== Data under study ==
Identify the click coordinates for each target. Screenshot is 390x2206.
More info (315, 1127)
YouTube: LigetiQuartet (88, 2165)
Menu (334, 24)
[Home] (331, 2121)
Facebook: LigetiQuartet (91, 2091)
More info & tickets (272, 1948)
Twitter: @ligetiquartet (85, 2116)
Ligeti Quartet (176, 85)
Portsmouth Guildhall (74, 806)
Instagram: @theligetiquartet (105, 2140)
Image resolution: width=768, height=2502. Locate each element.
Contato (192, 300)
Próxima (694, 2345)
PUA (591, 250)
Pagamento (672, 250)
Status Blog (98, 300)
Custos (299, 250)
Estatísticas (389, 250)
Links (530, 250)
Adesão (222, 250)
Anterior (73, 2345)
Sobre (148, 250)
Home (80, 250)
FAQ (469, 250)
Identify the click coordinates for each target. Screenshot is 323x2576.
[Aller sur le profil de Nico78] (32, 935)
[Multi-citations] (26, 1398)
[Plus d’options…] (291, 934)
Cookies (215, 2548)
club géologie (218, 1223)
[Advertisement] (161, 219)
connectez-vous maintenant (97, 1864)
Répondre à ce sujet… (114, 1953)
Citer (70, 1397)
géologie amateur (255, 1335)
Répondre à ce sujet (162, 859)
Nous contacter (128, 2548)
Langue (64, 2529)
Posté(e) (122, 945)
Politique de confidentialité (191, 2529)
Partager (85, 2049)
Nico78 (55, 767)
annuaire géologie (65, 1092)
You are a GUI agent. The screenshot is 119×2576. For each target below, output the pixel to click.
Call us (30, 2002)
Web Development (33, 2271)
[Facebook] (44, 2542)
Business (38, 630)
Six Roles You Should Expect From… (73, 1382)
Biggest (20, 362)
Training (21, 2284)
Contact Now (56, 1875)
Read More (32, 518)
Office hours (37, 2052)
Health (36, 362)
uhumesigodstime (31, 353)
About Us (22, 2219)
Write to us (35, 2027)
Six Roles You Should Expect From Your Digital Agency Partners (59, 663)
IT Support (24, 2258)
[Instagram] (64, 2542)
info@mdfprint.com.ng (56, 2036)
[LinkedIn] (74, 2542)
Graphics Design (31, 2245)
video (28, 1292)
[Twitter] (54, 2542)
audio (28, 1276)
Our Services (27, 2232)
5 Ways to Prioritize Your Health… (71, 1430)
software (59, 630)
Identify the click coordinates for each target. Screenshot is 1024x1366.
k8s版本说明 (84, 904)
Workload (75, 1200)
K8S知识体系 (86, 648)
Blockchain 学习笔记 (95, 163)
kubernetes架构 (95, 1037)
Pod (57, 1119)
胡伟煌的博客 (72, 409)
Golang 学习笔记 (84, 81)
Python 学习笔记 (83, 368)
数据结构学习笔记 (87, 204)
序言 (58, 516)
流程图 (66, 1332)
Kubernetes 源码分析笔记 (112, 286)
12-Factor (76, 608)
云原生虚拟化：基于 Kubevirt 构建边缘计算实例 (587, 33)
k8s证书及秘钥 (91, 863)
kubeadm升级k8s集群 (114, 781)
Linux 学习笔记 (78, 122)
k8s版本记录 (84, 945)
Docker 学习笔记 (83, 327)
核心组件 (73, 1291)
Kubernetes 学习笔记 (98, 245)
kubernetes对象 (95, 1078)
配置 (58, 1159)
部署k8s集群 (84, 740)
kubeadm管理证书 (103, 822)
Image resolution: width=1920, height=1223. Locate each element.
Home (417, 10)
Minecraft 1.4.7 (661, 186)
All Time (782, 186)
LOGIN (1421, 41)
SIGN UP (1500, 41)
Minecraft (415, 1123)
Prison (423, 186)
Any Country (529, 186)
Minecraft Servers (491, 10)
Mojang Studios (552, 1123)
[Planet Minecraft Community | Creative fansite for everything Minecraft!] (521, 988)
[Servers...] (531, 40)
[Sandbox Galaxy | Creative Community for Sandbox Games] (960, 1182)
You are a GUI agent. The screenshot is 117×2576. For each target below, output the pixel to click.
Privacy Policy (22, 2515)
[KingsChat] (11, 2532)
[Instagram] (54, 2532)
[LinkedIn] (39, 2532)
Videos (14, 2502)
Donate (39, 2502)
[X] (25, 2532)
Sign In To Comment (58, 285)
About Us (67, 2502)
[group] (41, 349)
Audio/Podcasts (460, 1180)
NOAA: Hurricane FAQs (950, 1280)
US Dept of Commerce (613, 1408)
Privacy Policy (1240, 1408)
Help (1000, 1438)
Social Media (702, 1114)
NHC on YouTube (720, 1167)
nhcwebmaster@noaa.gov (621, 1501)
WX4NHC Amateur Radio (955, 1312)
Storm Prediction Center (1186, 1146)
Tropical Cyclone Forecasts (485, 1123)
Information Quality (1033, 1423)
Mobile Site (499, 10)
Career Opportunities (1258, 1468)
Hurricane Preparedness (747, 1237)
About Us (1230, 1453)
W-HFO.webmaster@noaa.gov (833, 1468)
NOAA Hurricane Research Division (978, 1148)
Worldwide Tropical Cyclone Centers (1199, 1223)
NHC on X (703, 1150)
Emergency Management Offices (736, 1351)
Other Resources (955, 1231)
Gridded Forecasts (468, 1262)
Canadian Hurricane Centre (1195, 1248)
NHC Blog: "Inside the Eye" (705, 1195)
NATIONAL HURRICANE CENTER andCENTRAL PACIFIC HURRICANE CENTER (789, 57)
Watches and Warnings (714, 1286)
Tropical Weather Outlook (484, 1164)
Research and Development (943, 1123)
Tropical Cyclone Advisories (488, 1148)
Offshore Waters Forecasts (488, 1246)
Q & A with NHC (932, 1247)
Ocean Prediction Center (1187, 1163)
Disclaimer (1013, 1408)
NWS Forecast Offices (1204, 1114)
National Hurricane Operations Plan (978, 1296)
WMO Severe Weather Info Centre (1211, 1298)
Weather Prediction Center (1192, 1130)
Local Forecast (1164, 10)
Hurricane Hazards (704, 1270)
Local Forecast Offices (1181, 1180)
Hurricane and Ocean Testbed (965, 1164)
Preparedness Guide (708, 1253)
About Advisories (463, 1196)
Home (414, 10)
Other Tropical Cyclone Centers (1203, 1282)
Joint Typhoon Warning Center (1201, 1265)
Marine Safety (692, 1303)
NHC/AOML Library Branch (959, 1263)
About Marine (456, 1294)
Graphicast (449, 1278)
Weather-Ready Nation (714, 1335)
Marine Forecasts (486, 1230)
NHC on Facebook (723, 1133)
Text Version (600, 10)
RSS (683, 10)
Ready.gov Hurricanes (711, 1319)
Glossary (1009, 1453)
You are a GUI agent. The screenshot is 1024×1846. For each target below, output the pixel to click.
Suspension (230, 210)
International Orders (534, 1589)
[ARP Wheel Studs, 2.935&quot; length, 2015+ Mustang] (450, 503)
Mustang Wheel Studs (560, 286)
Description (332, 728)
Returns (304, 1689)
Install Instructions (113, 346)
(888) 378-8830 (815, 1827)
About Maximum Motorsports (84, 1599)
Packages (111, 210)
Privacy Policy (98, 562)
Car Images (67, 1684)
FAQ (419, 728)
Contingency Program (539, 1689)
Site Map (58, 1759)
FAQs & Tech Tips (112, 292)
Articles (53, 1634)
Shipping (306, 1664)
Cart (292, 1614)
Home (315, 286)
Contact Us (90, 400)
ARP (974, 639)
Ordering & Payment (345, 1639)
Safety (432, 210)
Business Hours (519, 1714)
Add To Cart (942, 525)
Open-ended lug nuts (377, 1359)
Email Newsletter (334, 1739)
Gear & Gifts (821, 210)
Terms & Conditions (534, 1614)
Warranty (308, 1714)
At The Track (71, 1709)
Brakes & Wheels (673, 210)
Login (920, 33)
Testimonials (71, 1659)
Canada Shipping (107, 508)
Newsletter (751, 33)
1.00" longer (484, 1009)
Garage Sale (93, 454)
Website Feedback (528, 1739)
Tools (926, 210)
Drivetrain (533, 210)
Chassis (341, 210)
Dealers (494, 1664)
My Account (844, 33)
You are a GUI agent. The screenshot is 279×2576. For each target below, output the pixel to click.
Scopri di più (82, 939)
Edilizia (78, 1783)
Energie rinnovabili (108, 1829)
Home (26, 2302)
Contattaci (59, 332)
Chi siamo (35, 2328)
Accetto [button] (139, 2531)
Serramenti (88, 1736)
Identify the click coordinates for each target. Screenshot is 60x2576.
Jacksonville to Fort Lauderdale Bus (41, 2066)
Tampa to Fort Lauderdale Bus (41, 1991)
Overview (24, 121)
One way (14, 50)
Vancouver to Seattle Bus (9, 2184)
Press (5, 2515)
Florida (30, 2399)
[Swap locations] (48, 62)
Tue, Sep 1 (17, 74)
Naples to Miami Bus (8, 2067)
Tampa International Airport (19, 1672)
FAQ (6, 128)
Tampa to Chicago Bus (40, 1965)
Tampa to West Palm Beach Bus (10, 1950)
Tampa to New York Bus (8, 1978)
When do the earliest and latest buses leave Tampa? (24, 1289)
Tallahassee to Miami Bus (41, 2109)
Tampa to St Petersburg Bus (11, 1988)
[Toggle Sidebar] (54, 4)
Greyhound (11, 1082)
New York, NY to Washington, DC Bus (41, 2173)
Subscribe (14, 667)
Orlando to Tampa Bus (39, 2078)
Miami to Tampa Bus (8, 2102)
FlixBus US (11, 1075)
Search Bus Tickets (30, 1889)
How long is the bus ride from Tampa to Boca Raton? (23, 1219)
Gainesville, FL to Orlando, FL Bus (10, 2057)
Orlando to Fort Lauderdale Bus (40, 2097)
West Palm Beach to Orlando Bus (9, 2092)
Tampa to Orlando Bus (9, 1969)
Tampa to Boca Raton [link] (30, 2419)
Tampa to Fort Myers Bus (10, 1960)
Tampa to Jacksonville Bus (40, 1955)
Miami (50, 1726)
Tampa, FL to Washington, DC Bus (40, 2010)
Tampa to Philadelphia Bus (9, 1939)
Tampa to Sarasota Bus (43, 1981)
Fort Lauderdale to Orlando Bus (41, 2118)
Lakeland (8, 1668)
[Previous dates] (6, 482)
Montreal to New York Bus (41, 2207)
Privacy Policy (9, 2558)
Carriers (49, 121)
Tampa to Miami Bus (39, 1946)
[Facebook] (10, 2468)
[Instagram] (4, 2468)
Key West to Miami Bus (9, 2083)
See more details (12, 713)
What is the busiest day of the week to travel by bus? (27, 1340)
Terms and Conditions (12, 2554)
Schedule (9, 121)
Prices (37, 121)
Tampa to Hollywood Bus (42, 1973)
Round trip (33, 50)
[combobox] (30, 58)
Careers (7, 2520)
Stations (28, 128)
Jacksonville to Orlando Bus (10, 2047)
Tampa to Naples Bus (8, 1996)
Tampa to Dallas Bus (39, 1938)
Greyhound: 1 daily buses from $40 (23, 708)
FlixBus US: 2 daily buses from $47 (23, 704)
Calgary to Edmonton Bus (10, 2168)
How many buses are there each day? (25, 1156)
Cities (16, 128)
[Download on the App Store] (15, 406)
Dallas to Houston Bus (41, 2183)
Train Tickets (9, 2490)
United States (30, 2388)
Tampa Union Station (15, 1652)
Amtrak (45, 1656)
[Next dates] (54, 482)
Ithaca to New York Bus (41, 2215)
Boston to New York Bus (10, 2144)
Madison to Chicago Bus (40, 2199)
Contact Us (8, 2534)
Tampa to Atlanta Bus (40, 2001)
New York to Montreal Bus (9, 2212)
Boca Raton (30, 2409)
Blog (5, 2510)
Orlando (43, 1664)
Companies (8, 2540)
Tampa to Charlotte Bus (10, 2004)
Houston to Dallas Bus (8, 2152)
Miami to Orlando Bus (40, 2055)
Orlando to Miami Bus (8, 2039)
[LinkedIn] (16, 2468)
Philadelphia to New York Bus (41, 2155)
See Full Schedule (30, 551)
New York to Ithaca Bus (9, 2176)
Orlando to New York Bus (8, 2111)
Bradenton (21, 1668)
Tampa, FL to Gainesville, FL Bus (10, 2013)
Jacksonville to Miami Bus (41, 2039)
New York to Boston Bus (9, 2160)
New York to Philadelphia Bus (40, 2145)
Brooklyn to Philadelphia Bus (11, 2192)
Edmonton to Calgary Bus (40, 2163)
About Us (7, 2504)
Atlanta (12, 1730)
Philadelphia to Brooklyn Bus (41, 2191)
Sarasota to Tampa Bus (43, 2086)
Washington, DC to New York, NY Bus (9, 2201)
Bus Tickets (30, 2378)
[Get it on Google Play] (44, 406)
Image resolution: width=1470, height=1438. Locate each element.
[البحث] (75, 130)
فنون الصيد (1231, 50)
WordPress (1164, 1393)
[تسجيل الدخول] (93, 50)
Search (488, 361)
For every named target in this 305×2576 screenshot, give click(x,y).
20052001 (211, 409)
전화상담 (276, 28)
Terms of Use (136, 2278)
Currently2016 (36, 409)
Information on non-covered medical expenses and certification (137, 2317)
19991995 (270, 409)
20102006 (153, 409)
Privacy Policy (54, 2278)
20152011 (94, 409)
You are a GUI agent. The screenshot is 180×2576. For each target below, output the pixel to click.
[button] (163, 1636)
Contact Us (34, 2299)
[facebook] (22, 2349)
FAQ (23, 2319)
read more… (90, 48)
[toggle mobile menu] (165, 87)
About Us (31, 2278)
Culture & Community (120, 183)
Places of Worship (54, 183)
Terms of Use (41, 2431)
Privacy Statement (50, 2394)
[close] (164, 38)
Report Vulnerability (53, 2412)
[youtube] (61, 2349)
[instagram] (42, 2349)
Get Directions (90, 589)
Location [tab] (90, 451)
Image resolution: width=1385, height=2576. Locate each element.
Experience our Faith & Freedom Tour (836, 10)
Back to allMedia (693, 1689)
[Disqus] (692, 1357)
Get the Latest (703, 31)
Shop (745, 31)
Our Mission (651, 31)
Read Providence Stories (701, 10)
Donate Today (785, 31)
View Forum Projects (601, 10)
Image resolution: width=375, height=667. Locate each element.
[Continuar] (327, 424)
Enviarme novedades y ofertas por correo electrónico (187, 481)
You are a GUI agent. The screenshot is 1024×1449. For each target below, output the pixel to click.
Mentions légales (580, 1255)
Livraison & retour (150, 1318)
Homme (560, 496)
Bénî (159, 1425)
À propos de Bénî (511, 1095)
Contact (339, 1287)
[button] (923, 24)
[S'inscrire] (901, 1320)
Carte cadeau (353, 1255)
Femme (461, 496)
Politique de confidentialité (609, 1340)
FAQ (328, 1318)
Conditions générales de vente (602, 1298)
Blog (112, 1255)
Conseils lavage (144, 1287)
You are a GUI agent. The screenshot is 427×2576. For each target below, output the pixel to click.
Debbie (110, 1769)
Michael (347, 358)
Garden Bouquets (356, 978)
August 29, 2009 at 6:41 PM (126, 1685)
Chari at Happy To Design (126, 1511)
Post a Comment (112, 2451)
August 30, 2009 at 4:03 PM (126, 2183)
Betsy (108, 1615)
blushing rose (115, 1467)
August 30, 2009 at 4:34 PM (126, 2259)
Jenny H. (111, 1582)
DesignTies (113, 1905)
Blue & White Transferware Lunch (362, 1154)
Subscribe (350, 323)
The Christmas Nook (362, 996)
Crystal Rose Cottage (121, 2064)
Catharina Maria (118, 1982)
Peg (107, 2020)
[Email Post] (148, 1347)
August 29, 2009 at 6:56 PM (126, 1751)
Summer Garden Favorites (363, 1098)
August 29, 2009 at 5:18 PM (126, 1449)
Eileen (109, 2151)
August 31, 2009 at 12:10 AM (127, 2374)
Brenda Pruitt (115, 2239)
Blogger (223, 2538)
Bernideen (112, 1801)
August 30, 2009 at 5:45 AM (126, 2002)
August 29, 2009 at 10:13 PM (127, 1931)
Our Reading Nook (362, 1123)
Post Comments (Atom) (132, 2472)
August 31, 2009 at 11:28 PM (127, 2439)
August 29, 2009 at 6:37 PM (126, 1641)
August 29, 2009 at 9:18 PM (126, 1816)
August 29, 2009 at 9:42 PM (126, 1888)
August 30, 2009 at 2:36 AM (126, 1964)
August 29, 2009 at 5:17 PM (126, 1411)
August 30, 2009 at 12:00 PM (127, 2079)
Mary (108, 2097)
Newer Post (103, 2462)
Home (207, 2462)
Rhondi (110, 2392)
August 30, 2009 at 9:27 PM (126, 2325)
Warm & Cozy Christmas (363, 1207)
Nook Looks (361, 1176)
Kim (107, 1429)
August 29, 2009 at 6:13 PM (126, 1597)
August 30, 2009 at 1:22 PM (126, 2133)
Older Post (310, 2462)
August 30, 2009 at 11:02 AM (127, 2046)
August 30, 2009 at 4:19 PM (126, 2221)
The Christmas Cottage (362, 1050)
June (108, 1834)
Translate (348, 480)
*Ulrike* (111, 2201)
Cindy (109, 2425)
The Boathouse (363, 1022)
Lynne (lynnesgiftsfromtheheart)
===
:: Activity ::
Please give again the lines above between the line holding "Tallahassee to Miami Bus (41, 2109)" and the line holding "Tampa to Sarasota Bus (43, 1981)", inclusive, exactly as they are and with nothing added.

:: Solved problem ::
Tallahassee to Miami Bus (41, 2109)
Tampa to St Petersburg Bus (11, 1988)
[Toggle Sidebar] (54, 4)
Greyhound (11, 1082)
New York, NY to Washington, DC Bus (41, 2173)
Subscribe (14, 667)
Orlando to Tampa Bus (39, 2078)
Miami to Tampa Bus (8, 2102)
FlixBus US (11, 1075)
Search Bus Tickets (30, 1889)
How long is the bus ride from Tampa to Boca Raton? (23, 1219)
Gainesville, FL to Orlando, FL Bus (10, 2057)
Orlando to Fort Lauderdale Bus (40, 2097)
West Palm Beach to Orlando Bus (9, 2092)
Tampa to Orlando Bus (9, 1969)
Tampa to Boca Raton [link] (30, 2419)
Tampa to Fort Myers Bus (10, 1960)
Tampa to Jacksonville Bus (40, 1955)
Miami (50, 1726)
Tampa, FL to Washington, DC Bus (40, 2010)
Tampa to Philadelphia Bus (9, 1939)
Tampa to Sarasota Bus (43, 1981)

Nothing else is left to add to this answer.